Fredokiss the chauffeur


They say time comes when patient youths, hopeful workers and devout believers in human reason harvest happiness.

It does not matter how long it takes but such time comes.

Success, they also say, tastes sweeter when it comes at the end of disappointment, making it [success] sweeter than painful memories.


Yes, bad memories, like an unwelcome load, can be set aside so that the mind can pour itself out in the blessings of the world.

Now, if ever there was someone who is singing this song, a song of happiness when painful memories have been laid down, that someone must be Fredokiss.

A couple of weeks ago, Fredokiss and Tchwe mwana tchwe – I am talking of flamboyant politician Kamlepo Kalua, who happens to be Fredokiss’s adorable dad— went down the memory lane.

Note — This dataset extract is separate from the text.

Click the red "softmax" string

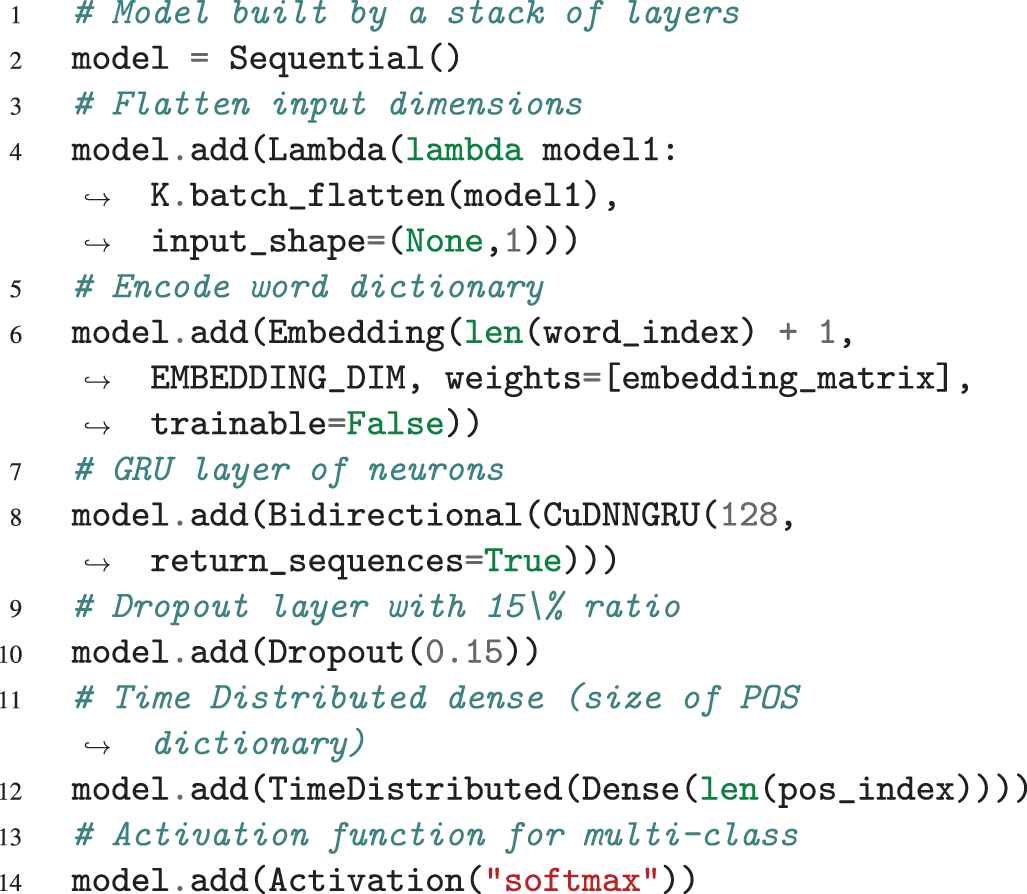[x=571, y=880]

Literally.


I mean, according to Fredokiss, the papa took him to one church in Blantyre where, reportedly, a then homeless Tchwe mwana tchwee used to sleep outside one of the halls. I am talking of one of the halls the church owns. Tchwe mwana tchwe, it is said, used to sleep there at night— no blanket, no comfort, whatsoever.

But things change. Tchwe mwana tchwe now swims in riches. He swims in the waters of fame. He swims in the waters of honour. Bravo Honourable Kamlepo Kalua, Member of Parliament!

Which brings me to the story of Fredokiss himself. It seems that Fredokiss has always loved company. Come to think of it, even at birth, he was not born alone.

He was born with a twin sister!

Hey, wait a minute. Maybe I am jumping the gun. If Fredokiss loves company, how come he is not married? Ha!H a!Ha!Ha!Ha!Ha!Ha!Ha!Ha!H a!Ha!Ha!

Whatever the case. At least, at the time he was born, he was in good company.

And, this month, he was in good company. Again.

I mean, the twin sister married!

And Fredokiss, of all people, was the chauffeur.

He wrote, in his own handwriting: “[I] was the driver for my Twin Sista on her wedding…Congratulations Ronald and Hilda!”

Well, Fredokiss-The- Chauffeur, when will we say the same thing to you? I am giving you 14 days to answer; otherwise, I will search for a would-be-wife on your behalf. Ha!Ha!Ha!Ha!Ha!Ha!Ha!Ha! Ha!Ha!Ha!Ha!